El propio Clarke lo resumió por teléfono, minutos después de conocer la noticia del Nobel: “Esto conduce al desarrollo de la computadora cuántica. Nuestro descubrimiento es, en muchos sentidos, la base de todo esto”.
No se trata solo de una afirmación simbólica. En 2019, el equipo de Martinis alcanzó un hito que parecía ciencia ficción: su computadora cuántica resolvió una tarea en apenas 200 segundos, mientras que la supercomputadora más grande del mundo habría necesitado 10,000 años. Era la confirmación de que los principios observados en 1984 no solo sobrevivían al paso del tiempo, sino que impulsaban una nueva era tecnológica.

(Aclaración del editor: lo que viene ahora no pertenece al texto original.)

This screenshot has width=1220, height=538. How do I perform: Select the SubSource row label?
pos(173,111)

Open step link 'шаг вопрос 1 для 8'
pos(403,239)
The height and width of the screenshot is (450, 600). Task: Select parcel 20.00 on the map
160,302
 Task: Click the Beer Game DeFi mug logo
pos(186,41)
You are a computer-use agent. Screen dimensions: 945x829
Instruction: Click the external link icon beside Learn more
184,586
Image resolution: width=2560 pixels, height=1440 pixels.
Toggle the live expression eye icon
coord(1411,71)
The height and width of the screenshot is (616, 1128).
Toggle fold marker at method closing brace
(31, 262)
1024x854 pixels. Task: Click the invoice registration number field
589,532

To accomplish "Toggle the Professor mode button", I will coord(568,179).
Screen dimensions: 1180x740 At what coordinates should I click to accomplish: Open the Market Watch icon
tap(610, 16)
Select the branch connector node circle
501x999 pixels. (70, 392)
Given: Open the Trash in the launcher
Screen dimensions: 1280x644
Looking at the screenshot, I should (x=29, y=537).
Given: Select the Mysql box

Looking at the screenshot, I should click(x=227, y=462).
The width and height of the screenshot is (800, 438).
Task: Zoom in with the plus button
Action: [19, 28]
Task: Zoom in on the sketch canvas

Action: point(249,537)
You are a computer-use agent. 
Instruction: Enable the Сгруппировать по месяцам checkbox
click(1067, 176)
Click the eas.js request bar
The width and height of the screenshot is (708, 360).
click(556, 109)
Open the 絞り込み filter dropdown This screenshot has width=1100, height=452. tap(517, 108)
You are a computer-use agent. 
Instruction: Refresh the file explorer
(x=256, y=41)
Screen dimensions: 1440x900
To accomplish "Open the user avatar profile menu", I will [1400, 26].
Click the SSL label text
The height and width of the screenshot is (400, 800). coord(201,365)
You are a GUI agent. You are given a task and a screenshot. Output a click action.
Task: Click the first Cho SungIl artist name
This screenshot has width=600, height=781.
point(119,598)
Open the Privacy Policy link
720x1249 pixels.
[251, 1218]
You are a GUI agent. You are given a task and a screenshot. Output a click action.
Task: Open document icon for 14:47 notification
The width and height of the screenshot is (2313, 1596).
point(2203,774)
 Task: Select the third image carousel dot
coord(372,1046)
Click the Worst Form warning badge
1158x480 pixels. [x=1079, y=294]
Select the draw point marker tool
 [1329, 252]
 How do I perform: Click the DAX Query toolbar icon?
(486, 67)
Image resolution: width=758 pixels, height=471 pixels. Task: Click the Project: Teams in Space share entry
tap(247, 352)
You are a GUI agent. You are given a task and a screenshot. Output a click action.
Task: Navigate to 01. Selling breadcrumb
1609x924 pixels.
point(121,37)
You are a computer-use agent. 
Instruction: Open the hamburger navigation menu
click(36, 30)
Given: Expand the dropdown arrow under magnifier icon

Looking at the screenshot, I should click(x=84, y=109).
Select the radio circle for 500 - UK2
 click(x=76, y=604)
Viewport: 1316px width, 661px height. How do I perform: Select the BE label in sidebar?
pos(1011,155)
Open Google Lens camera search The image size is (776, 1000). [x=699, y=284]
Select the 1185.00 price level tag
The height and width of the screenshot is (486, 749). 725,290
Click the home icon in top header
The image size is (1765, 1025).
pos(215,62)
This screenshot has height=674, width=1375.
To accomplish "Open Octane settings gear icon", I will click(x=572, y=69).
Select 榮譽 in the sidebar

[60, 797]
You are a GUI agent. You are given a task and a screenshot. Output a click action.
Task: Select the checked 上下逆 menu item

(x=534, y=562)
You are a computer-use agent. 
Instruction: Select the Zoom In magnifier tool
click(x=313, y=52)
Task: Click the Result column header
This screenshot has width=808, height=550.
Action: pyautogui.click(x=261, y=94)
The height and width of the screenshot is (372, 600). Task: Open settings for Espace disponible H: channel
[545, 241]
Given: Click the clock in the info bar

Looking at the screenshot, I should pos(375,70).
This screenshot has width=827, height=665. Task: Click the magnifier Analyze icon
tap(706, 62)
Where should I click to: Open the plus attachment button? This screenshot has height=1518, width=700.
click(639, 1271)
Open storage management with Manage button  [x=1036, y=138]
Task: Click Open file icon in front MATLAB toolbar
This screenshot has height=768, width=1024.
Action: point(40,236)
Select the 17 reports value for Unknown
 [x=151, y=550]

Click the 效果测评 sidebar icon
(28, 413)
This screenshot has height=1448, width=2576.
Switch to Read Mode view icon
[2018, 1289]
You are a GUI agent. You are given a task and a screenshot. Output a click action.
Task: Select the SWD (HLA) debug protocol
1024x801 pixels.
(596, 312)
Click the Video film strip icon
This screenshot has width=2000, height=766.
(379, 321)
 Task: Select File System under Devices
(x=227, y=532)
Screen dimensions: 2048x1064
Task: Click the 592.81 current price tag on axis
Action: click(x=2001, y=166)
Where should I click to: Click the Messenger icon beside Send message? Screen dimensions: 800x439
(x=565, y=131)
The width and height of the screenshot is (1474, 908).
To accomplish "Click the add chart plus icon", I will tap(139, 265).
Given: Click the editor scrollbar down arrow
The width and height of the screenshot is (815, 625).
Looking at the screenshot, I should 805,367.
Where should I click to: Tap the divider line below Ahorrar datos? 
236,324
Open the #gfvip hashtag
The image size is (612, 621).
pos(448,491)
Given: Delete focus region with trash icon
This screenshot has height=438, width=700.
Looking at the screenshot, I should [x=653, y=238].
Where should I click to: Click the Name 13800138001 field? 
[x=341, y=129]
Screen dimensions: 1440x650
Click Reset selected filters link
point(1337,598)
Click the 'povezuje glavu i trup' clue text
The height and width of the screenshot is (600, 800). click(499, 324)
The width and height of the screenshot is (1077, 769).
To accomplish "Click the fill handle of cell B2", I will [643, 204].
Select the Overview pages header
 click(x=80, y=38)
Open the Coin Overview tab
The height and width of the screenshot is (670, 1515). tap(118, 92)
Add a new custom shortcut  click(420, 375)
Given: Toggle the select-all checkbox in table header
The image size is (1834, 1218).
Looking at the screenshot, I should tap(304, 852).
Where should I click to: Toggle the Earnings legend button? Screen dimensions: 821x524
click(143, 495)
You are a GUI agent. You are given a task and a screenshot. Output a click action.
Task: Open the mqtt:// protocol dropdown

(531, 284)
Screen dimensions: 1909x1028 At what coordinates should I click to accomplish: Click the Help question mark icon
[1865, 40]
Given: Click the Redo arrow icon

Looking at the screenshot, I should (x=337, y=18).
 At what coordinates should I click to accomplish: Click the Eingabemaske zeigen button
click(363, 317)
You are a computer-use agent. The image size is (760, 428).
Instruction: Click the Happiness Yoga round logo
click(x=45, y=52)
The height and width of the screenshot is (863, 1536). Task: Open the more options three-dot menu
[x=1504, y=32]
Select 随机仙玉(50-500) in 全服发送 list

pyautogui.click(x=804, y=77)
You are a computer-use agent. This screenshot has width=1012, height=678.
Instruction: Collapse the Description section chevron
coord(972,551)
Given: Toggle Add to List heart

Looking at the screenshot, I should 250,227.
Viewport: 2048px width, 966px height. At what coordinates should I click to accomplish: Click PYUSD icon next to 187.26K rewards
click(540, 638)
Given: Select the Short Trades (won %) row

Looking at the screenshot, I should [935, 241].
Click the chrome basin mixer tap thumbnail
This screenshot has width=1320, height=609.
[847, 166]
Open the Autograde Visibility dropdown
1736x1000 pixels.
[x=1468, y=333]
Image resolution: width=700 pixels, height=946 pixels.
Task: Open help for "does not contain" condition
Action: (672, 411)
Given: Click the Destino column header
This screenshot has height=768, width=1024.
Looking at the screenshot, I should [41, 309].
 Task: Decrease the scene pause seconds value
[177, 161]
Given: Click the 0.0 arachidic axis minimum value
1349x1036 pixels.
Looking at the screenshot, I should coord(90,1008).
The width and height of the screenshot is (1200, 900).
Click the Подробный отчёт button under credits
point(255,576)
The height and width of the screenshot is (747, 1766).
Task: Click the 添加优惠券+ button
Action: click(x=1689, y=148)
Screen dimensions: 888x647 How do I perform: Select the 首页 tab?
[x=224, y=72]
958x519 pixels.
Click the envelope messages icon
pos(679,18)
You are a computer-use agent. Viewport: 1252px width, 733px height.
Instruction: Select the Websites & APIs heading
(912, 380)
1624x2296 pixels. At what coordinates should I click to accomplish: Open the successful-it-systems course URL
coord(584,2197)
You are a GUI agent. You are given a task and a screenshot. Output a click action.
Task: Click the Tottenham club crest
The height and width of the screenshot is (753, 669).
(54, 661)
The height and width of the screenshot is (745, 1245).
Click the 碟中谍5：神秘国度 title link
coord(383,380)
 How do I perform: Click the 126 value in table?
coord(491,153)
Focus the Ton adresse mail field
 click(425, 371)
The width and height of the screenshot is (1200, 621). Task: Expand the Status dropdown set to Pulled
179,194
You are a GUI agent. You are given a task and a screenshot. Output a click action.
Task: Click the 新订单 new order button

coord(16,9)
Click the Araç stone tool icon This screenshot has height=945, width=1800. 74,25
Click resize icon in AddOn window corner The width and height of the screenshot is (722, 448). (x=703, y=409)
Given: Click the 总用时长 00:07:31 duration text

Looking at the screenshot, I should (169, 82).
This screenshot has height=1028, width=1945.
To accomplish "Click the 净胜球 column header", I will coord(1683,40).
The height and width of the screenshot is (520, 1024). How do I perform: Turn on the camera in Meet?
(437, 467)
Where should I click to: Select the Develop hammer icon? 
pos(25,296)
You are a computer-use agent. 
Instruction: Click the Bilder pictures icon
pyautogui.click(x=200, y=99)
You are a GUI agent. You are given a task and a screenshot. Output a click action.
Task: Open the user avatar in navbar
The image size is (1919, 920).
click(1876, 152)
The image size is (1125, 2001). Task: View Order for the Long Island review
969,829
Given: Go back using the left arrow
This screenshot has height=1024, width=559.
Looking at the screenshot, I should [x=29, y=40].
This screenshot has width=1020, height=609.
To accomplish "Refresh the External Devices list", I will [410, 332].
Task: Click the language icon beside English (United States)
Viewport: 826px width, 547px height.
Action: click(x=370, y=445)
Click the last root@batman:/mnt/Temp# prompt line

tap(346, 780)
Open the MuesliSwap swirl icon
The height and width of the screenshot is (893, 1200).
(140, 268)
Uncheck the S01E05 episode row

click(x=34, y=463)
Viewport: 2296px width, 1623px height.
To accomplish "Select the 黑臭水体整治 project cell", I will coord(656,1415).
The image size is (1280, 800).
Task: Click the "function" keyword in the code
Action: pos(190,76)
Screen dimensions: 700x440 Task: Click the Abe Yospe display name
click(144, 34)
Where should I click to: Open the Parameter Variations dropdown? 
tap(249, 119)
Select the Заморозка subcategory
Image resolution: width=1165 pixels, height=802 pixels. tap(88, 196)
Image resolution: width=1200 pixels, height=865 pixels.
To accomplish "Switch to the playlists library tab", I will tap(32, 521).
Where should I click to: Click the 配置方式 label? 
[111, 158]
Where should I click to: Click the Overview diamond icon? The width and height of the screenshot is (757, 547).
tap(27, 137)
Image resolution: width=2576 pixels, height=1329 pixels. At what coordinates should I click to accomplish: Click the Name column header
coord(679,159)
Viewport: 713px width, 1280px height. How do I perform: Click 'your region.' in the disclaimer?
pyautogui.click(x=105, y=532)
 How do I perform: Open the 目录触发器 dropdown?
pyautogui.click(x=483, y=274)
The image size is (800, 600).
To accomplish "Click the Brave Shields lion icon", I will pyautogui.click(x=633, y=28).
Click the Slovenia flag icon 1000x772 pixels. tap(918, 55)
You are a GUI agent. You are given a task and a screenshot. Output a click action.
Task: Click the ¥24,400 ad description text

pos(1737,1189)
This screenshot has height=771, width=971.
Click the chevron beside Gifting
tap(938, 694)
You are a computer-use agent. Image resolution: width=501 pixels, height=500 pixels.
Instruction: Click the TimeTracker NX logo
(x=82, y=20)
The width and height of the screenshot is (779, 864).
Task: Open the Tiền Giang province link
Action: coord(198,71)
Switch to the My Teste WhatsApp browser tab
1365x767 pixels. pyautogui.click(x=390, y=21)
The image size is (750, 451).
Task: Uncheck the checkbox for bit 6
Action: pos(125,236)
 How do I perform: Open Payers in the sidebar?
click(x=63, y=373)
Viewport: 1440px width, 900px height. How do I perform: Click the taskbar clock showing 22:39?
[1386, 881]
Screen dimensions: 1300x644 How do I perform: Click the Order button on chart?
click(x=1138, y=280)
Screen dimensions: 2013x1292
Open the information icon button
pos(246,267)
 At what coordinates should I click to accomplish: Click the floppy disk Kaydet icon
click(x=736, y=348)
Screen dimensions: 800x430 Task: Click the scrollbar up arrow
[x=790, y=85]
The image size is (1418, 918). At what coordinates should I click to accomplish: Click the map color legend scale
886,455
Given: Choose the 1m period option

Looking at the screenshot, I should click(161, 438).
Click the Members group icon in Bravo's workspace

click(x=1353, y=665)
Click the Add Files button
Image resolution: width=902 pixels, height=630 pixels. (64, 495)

La profesora Lesley Cohen, del Imperial College de Londres, celebró la noticia: “Su trabajo ha sentado las bases de los qubits superconductores, una de las principales tecnologías de hardware para las tecnologías cuánticas”. En la misma línea, Ignacio Cirac, director del Instituto Max-Planck de Óptica Cuántica en Alemania, consideró que “sus experimentos han sido cruciales para los avances en tecnologías superconductoras que hoy se aplican en muchos ámbitos, en particular en los ordenadores cuánticos”.
El reconocimiento a Clarke, Devoret y Martinis llega justo un año después de que el Nobel de Física 2024 recayera en John J. Hopfield y Geoffrey E. Hinton por sus investigaciones en aprendizaje automático, la base de la inteligencia artificial. Ambas disciplinas —la cuántica y la IA— marcan la frontera del conocimiento contemporáneo y cumplen, de algún modo, la promesa de Alfred Nobel: premiar a quienes confieren el mayor beneficio a la humanidad.
Mientras tanto, el calendario del Nobel 2025 continúa su curso: el 8 de octubre se anunciará el de Química, el 9 el de Literatura, el 10 el de la Paz y el 13 el de Ciencias Económicas. Pero, por ahora, la historia que comenzó en un laboratorio hace cuarenta años recuerda que, en la ciencia, los descubrimientos más revolucionarios pueden caber en un chip del tamaño de una moneda.